Nothing is very certainly known of the origin of this pear, but it seems highly probable that it had its birth in northern Saxony at the beginning of the eighteenth century. From Germany it was taken to Flanders, and from there introduced into England. In the latter country, it was first fruited by Thomas Andrew Knight, President of the Horticultural Society of London, who, in 1823, sent cions to the Honorable John Lowell, President of the Massachusetts Horticultural Society. Forelle became quite widely disseminated in the eastern United States during the first half of the eighteenth century, and was considered by many pomologists a pear of merit. At the present time, however, the variety has almost disappeared from cultivation. Its place has been filled by Vermont Beauty, a pear introduced from Vermont more than forty years ago. It is not improbable that these two varieties are identical. Vermont Beauty may be the old German pear renamed.
Tree medium in size, vigorous, upright, very hardy and very productive; branches few, dark brownish-red, sprinkled with numerous lenticels; branchlets long, pubescent on the youngest shoots. Leaves small, flat, roundish-ovate; flowers open early.

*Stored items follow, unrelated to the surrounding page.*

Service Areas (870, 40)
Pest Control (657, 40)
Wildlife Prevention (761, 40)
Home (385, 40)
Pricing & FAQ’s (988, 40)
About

Fruit ripens November to December; medium in size, 3 in. long, 2 in. wide, oblong-obovate-pyriform, with a neck variable in length; stem 1 in. long, slender; cavity shallow, oblique, narrow, often lipped; calyx small, open; lobes broad; basin shallow, narrow, abrupt; skin smooth; color yellow, more or less overlaid with red, deepening to rich crimson next to the sun, profusely covered with grayish-russet dots which are margined or rayed with crimson; dots numerous, large and small, russet or grayish; flesh white, fine-grained, although slightly granular at the center, melting, buttery, juicy, aromatic, with a rich, vinous flavor; quality good. Core medium in size; seeds nearly black, of medium size.